Through its Takings Initiatives Accountability Project, the Center for Public Integrity aims to exhaustively investigate the ideological and financial interests behind these ballot measures and to make the findings of its research and reporting available to others as soon as is practicable.

The overarching rationale for this project is to allow citizens in those states and elsewhere to assess not only the substance and potential impact of the takings initiatives but also to report on who’s bankrolling these measures, and why, as well as who’s opposing them, and why. In this way, the Center hopes to uniquely contribute to a better-informed electorate and news media in the important but narrow window before the November 7 elections.

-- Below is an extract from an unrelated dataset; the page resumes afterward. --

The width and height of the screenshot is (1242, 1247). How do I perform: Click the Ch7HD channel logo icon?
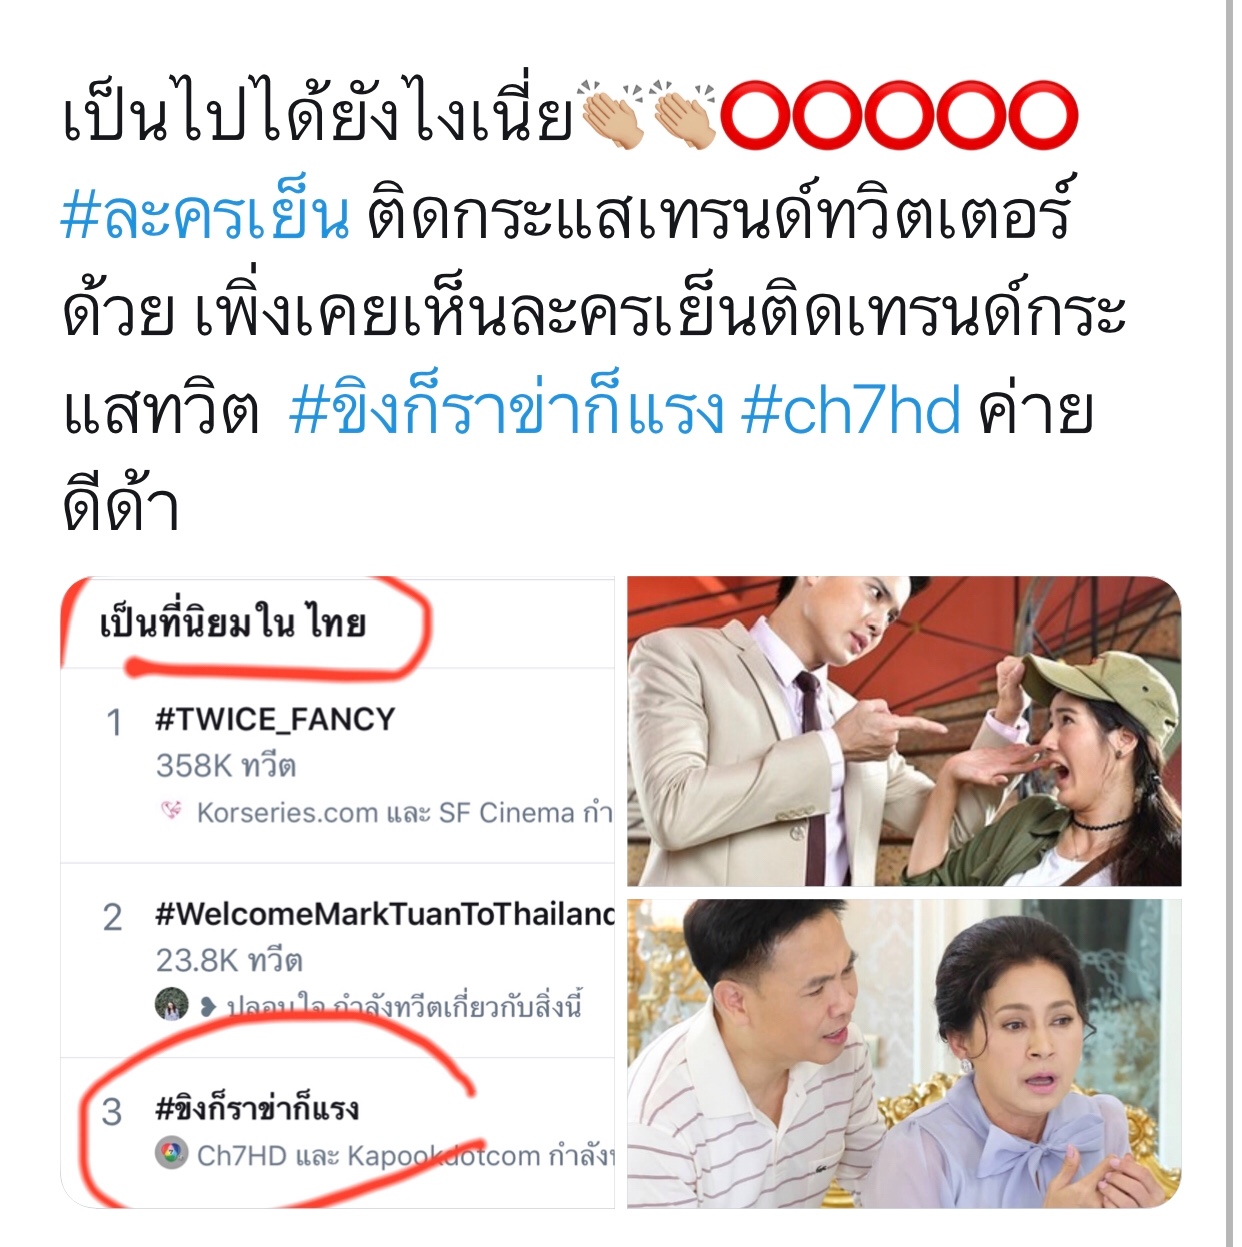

The Takings Initiatives Accountability Project was launched in August 2006 with a grant from the Wallace Global Fund.

Key Personnel

Wendell Rawls, Jr., is the Center’s interim executive director. His career as a Pulitzer Prize-winning investigative reporter and editor spans more than 35 years in journalism and media, beginning in 1967 at The Nashville Tennessean. He was the first national correspondent at The Philadelphia Inquirer (where he won the Pulitzer Prize for investigative reporting in 1977); was a Washington correspondent and then Southern Bureau chief of The New York Times; and assistant managing editor for news at The Atlanta Journal-Constitution. He is the author of Cold Storage (Simon and Schuster, 1980), a frightening exposé of a “hospital for the criminally insane” in Waymart, Pennsylvania.

Bill Hogan, a senior fellow at the Center, oversees the Takings Initiatives Accountability Project. Hogan, an award-winning investigative journalist, also leads the Center’s “Buying of the President 2008” team and also directs the National Public Schools Accountability Project, which he founded. From 1996 to 2000, in a previous tour of duty, he was the Center’s director of investigative projects.

Jim Morris, the senior investigator for this project, has won more than 50 journalism awards, including the George Polk Award, the National Association of Science Writers award, and the Sidney Hillman Foundation Prize. Before joining the Center in March 2006, he was a deputy editor at Congressional Quarterly, supervising a team of five homeland security reporters. Prior to that, he worked as an investigative reporter at publications including The Houston Chronicle, The Dallas Morning News, The Sacramento Bee, and U.S. News and World Report.

Josh Israel, the senior researcher for this project, joined the Center in 2006 following four years as director of research for Pulitzer Prize-winning journalist Nick Kotz’s acclaimed book Judgment Days: Lyndon Baines Johnson, Martin Luther King Jr., and the Laws that Changed America. He is a 1999 graduate of Brandeis University and was a 2004 Political Leadership Program Fellow at the University of Virginia’s Sorensen Institute for Political Leadership.

Robert Brodsky, a researcher for this project, joined the Center in September 2005 as the inaugural American University fellow. He has been a writer and editor at two weekly newspapers in New York and worked as a police and courts reporter for the Carroll County Times in Maryland. He is a graduate of Queens College and is working toward a master’s degree in print journalism from American University.

Lisa M. Fetta, a researcher for this project, was the Center’s 2006 Hesburgh Fellow. She is a senior in the Hesburgh Program in Public Service, majoring in economics and political science, at the University of Notre Dame.